Opera konusunu –bazı değişikliklerle- İranlı şair Firdevsi’nin Şehname’sindeki Feridun efsanesinden alır. Operanın librettosunu Münir Hayri Bey (Egeli) yazacak, Ahmet Adnan Bey (Saygun) besteleyecektir. Solist, koro ve orkestra yoktur, vakit dardır. Ankara’daki müzisyenler toplanır, İstanbul Konservatuarından Nimet Vahit Hanım ve orkestra getirilir, Ankara Beden Eğitimi Yüksek Okulu öğrencilerinden bale ekibi oluşturulur. Üç perde on iki tablodan oluşan Özsoy Operası, 19 Haziran 1934’te Şah Pehlevi’nin ve Mustafa Kemal’in huzurunda Ankara Halkevi’nde (Türk Ocağı Salonu) sergilenir ve dakikalarca ayakta alkışlanır.
Yukarıda ilk milli opera olan Özsoy Operasına dair verdiğimiz -kısa ve özet- bilgi, Onur Ural’ın yazdığı “Deha Atatürk” kitabından.

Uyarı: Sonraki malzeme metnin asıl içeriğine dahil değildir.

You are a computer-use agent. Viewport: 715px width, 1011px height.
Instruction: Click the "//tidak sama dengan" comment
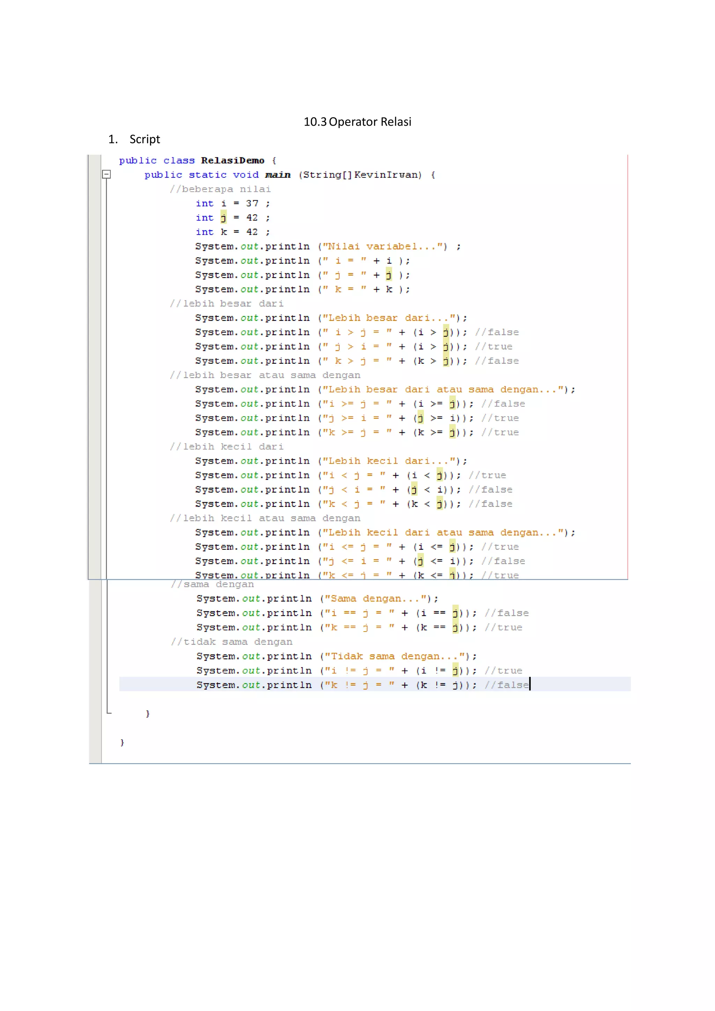coord(232,642)
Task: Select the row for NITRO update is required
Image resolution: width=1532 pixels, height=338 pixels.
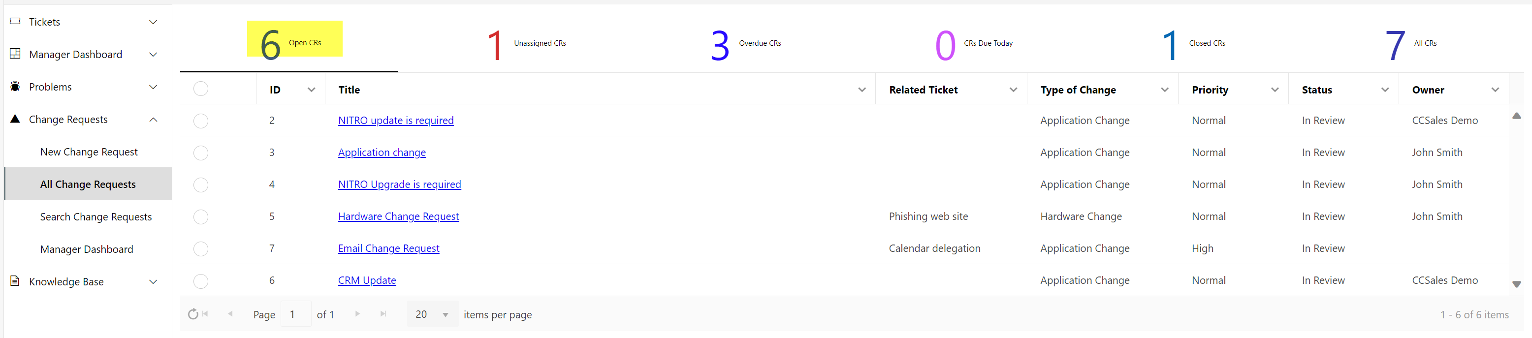Action: pos(201,121)
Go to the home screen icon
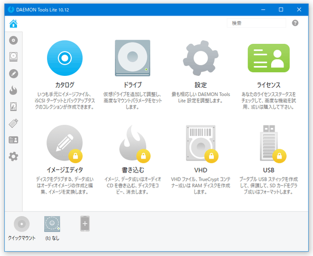 13,24
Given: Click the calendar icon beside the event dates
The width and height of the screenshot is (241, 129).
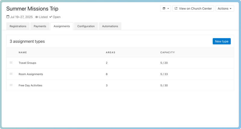Looking at the screenshot, I should 8,17.
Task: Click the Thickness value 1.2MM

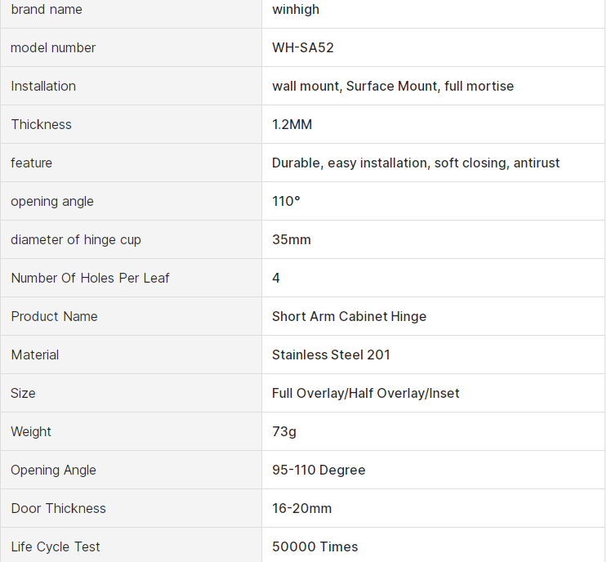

Ural, her yaştan okura Mustafa Kemal Atatürk’ün az bilinen, bahsedilmeyen, şaşırtıcı ve inceliklerle dolu on öyküsünü aktarıyor.
“Bir Misafir ve Bir Operanın Öyküsü 1934: Özsoy Operası” kitabın bölümlerinden biri. Denildiği gibi, Mustafa Kemal’in bir devlet adamı olarak, iki komşu ülke arasında yüz yıllardır süren düşmanlığı dostluğa dönüştürmek için, din-mezhep konularını bir kenara iterek, kardeşlik fikrini bir nutukla değil, bir İran efsanesi dayanağında bir öykünün dilinden, sahnenin hareketinden, müziğin gücünden yararlanarak fikrini opera sanatı aracılığıyla işleme fikri ve bunu hayata geçirmesi –elbette- çok etkileyici. Yazar da bu operanın, Mustafa Kemal’in kurduğu yeni ulusun kültür politikası ve ortak manevi değerlerinin somut bir örneği olduğunu, ilk milli operanın genel devlet politikalarına ışık tuttuğu, tarihte bir devlet adamının isteği ve katkıları ile yapılan ilk opera olmasının önemini halen koruduğunu söylemektedir.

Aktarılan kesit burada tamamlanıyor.